I would create a text file on some good, well-known, safe hosting, which lets for private documents. My first thought: Google Docs. Google document can be private, that is it can be available for view only for specific people. We store our passwords in there, give access to admins and problem solved.

Now, my arguments:
  • A separate database would require us to remember one, master password. Imagine the chaos happening, when one day everybody loses this password, which is not that far from real scenario considering how well we "remember" our actual passwords.
  • I don't like encrypting. It would require us to store keys for decrypting anyway, which are much more easier to be lost and generally, at least for me, it would be an unnecessary pain in the ***. There's much greater chance of a human mistake resulting in leaking a password than an appearance of an imaginary hacker who would get into our private document on Google Docs.

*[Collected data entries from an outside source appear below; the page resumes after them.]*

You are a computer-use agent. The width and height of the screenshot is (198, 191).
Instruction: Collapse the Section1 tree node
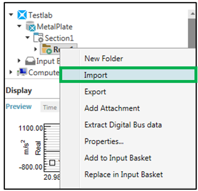(x=28, y=37)
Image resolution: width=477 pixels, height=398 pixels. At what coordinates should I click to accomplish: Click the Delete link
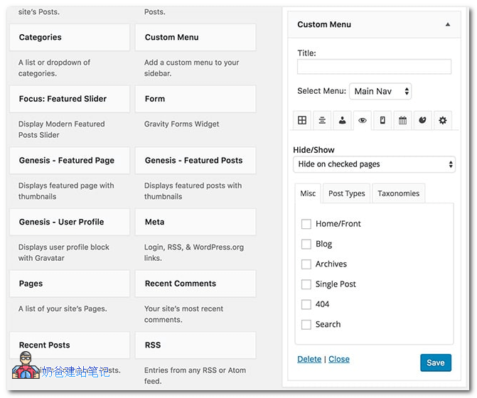(x=309, y=359)
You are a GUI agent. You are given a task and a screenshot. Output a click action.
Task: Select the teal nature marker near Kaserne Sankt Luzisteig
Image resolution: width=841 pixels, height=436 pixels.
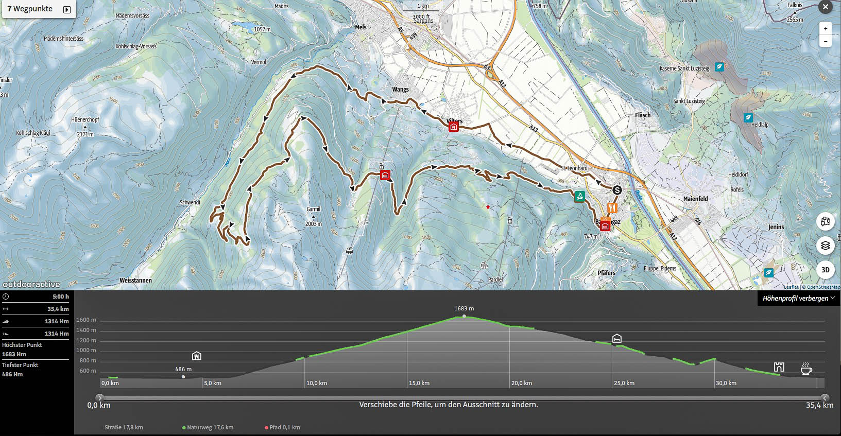(719, 67)
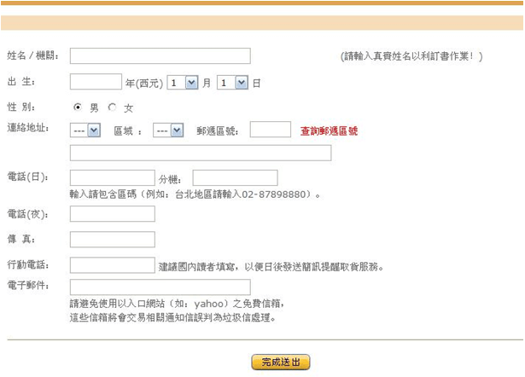525x377 pixels.
Task: Click the 姓名 / 機關 name input field
Action: (160, 56)
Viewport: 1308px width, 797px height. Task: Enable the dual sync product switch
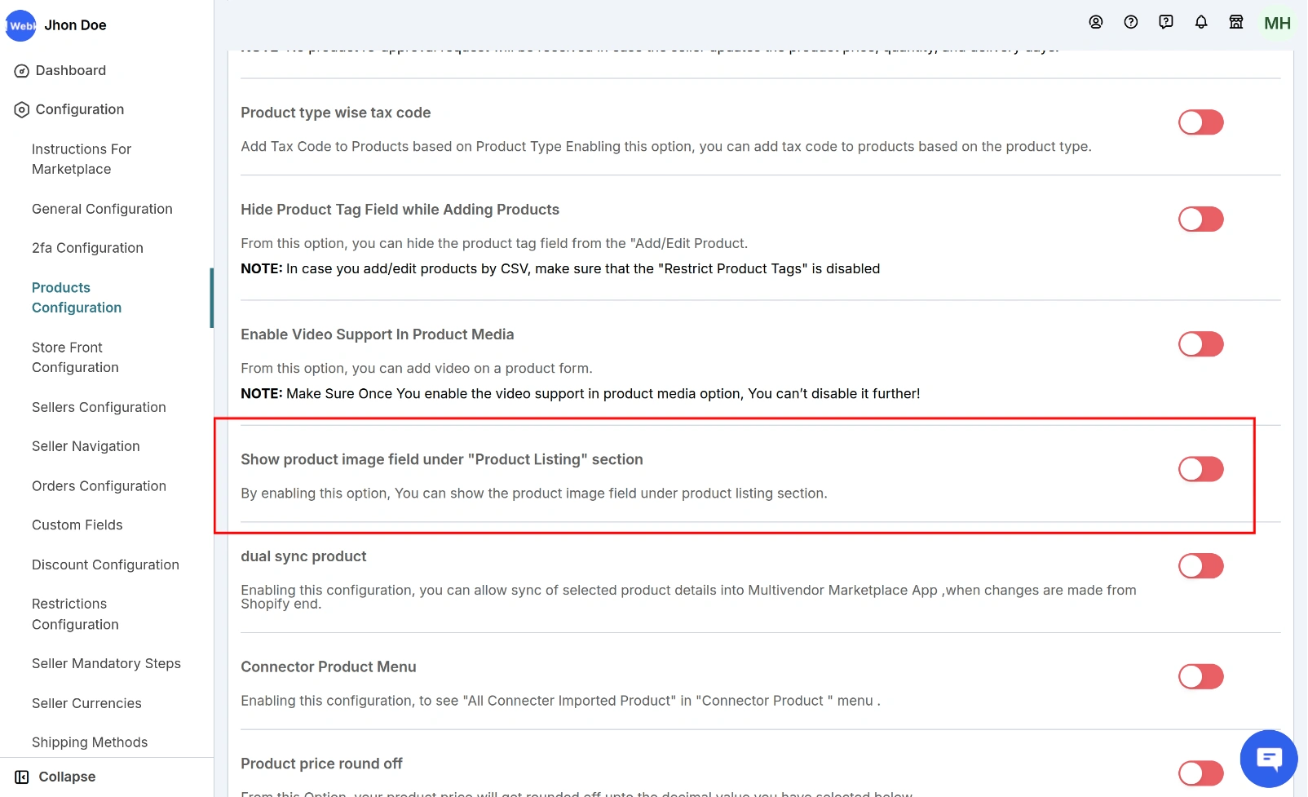click(x=1200, y=566)
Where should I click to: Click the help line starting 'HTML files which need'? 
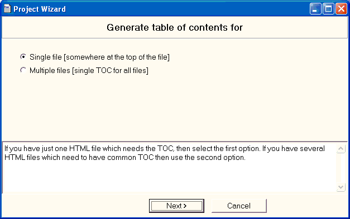tap(125, 158)
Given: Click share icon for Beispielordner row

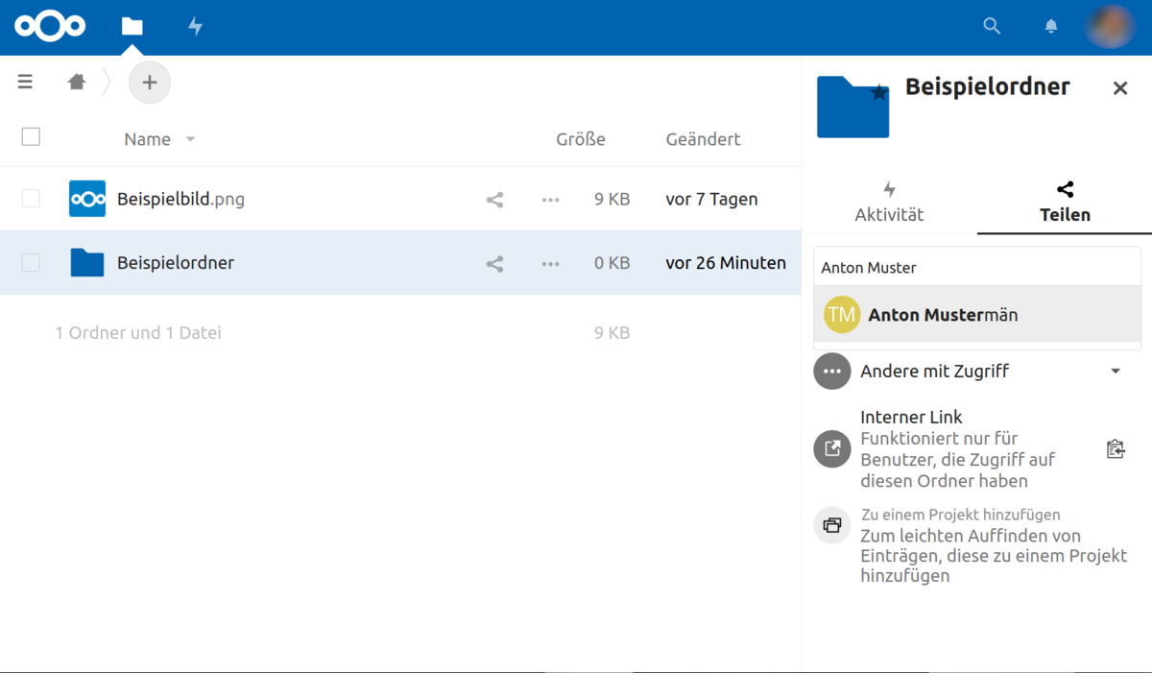Looking at the screenshot, I should click(x=494, y=263).
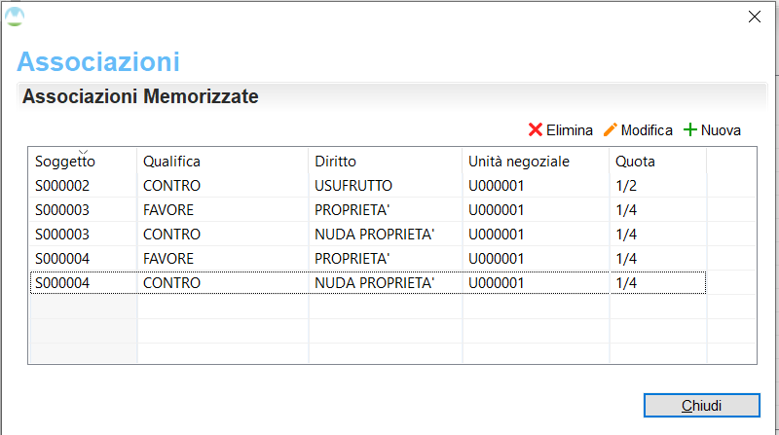Select the S000003 FAVORE row
The image size is (779, 435).
(x=368, y=210)
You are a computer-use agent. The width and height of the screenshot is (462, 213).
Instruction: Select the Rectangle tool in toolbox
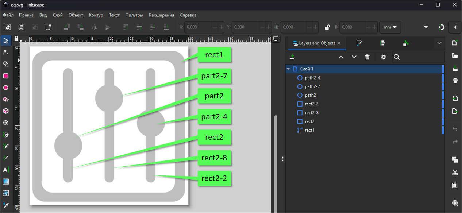tap(6, 76)
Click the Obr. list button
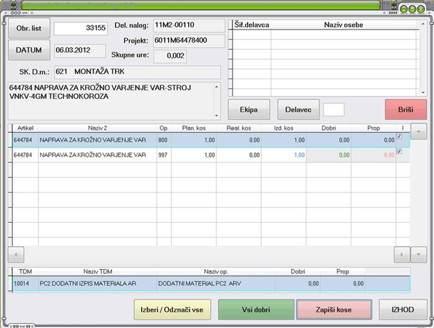 (x=29, y=28)
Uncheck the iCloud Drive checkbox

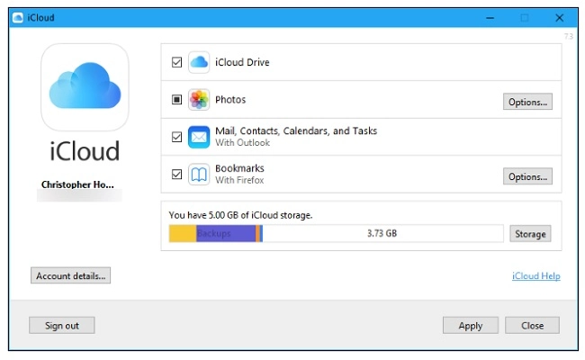click(176, 62)
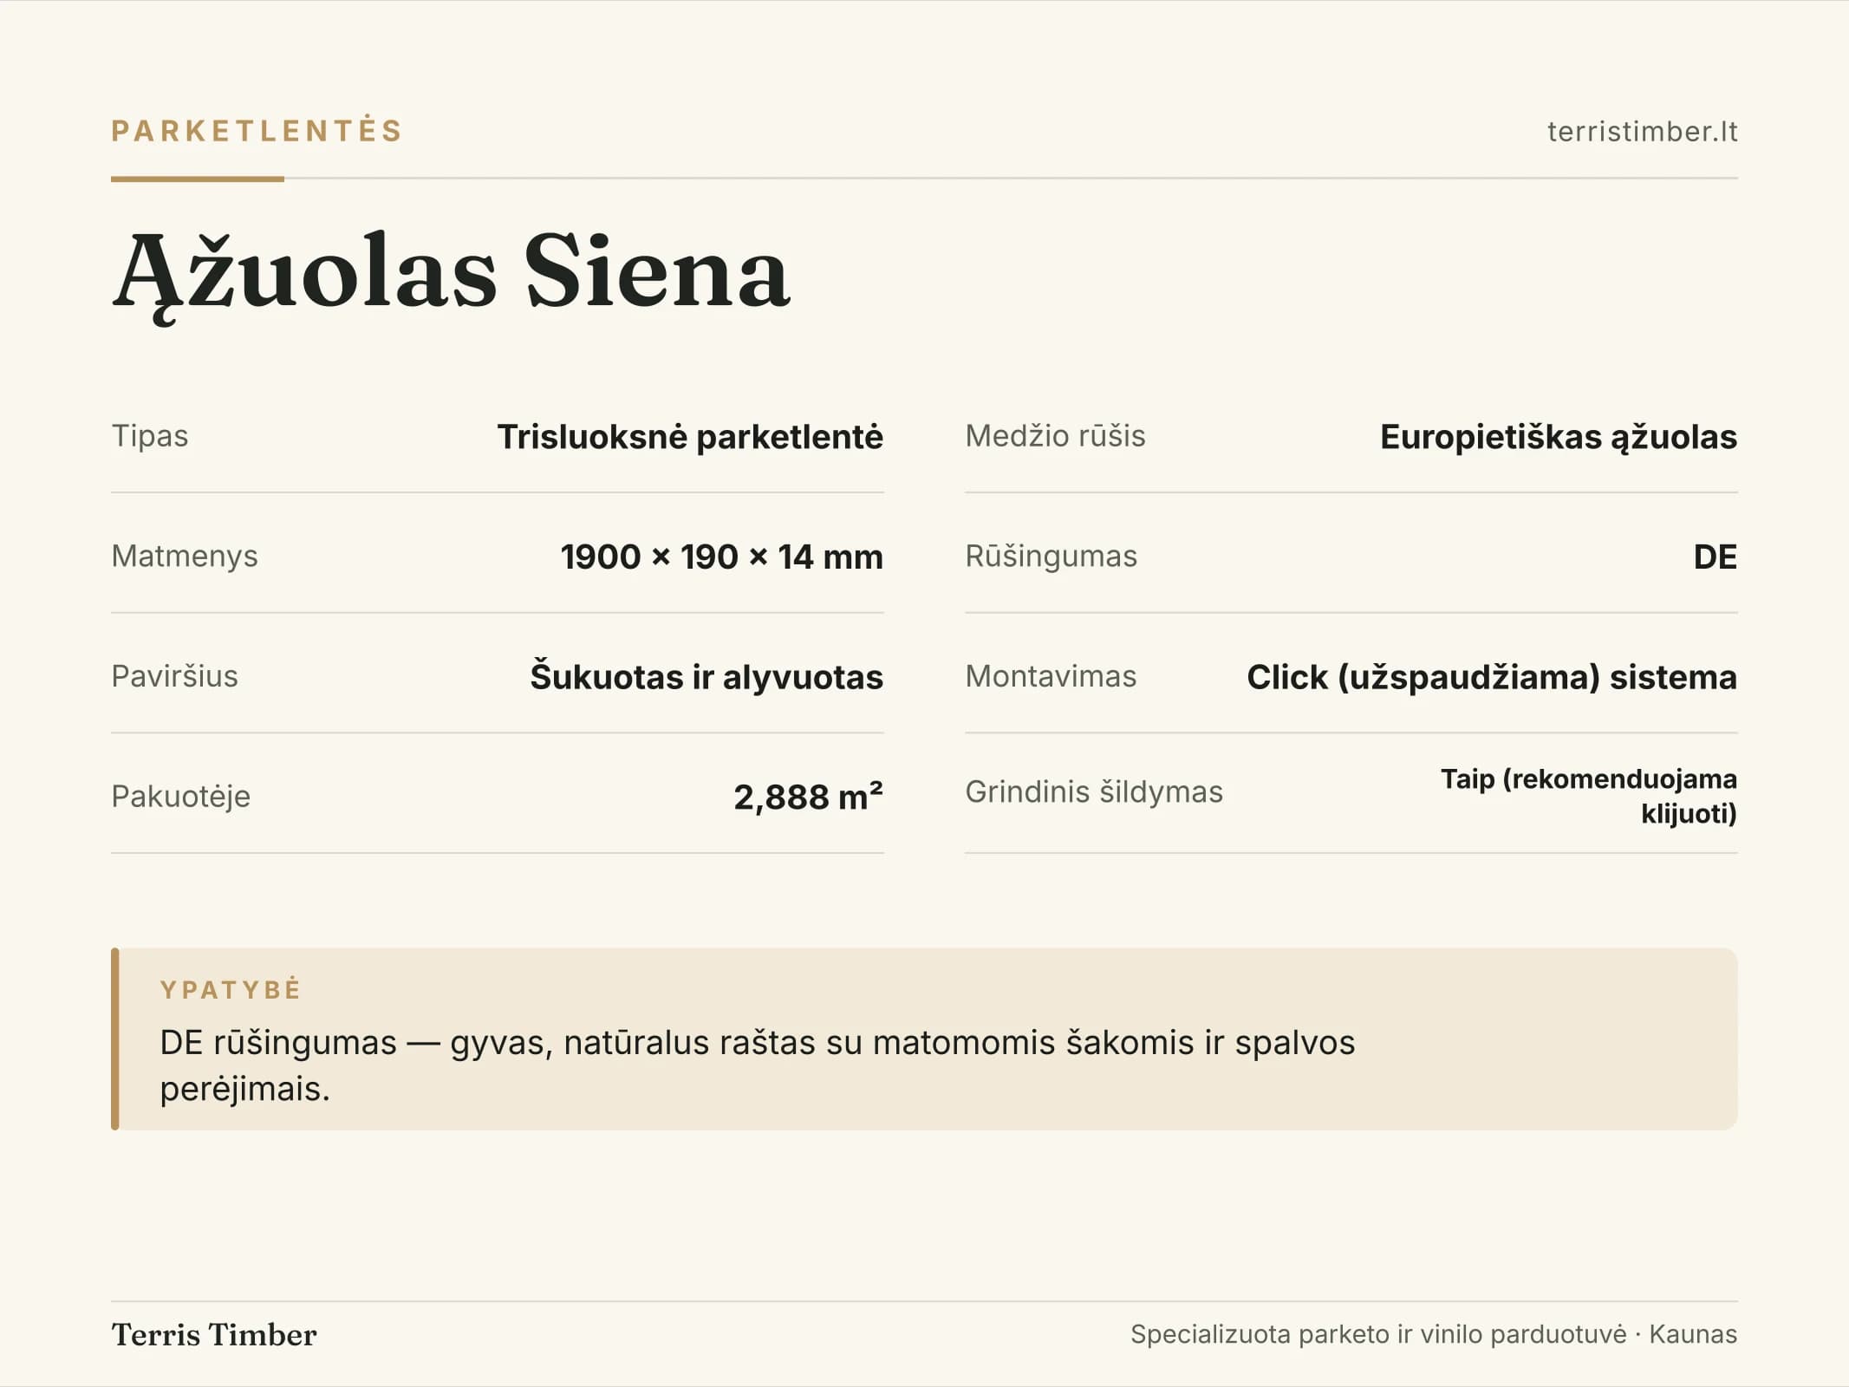Select the 2,888 m² package value
This screenshot has width=1849, height=1387.
(x=809, y=797)
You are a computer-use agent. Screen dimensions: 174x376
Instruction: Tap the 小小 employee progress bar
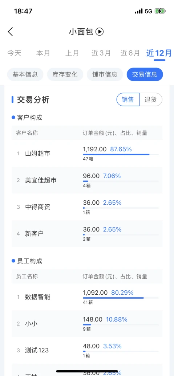[121, 325]
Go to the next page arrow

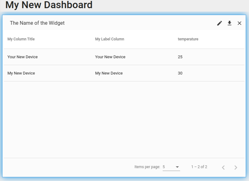pyautogui.click(x=236, y=168)
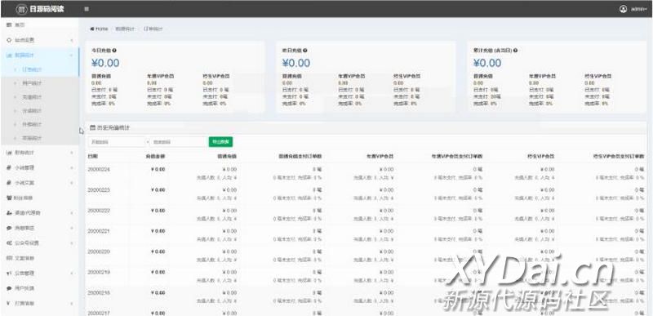Viewport: 653px width, 316px height.
Task: Click the chat bubble icon for 用户反馈
Action: [9, 288]
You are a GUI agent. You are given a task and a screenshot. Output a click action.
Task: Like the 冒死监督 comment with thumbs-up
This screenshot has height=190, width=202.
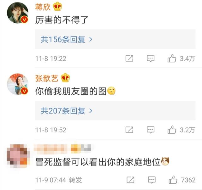click(x=173, y=180)
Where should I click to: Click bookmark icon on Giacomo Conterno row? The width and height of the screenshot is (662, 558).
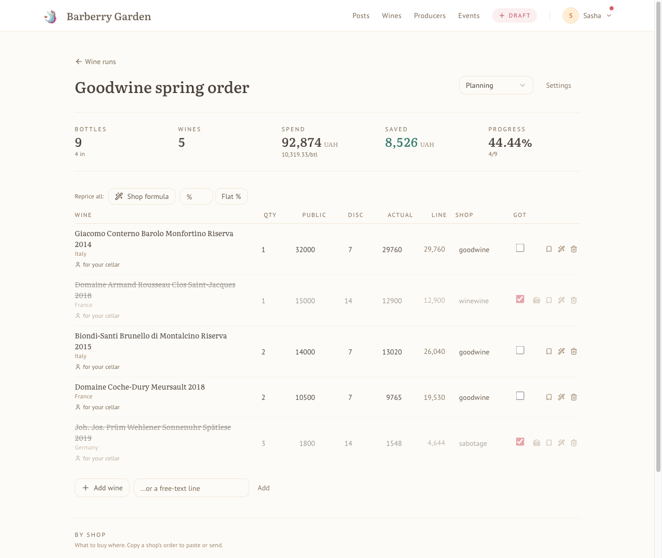click(x=549, y=249)
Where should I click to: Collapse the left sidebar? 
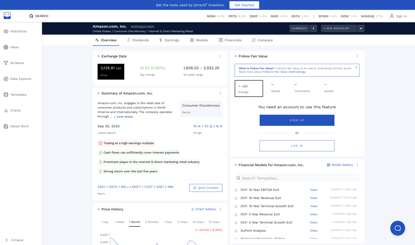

  • It's hard to find anyone who does not have a Google account already, nowadays. Everybody will use their normal, private, easier to remember passwords to log in on their accounts to gain access to the file, so there won't be any "hey, what was the password again?" messages.
However, there is one flaw with this solution. Accounts of the admins might be vulnerable. Level of security of the passwords will be measured in the level of security of the most vulnerable account (this may be a weak password, carelessness of the admin and so on...). But, we already work like that on forum, Facebook, etc., so it doesn't make any difference.

I'd be glad if you wrote what you think, so we can solve the problem of storing shared passwords as soon as possible.
[Image: XvN5CTW.png] [Image: UYXyyMS.png]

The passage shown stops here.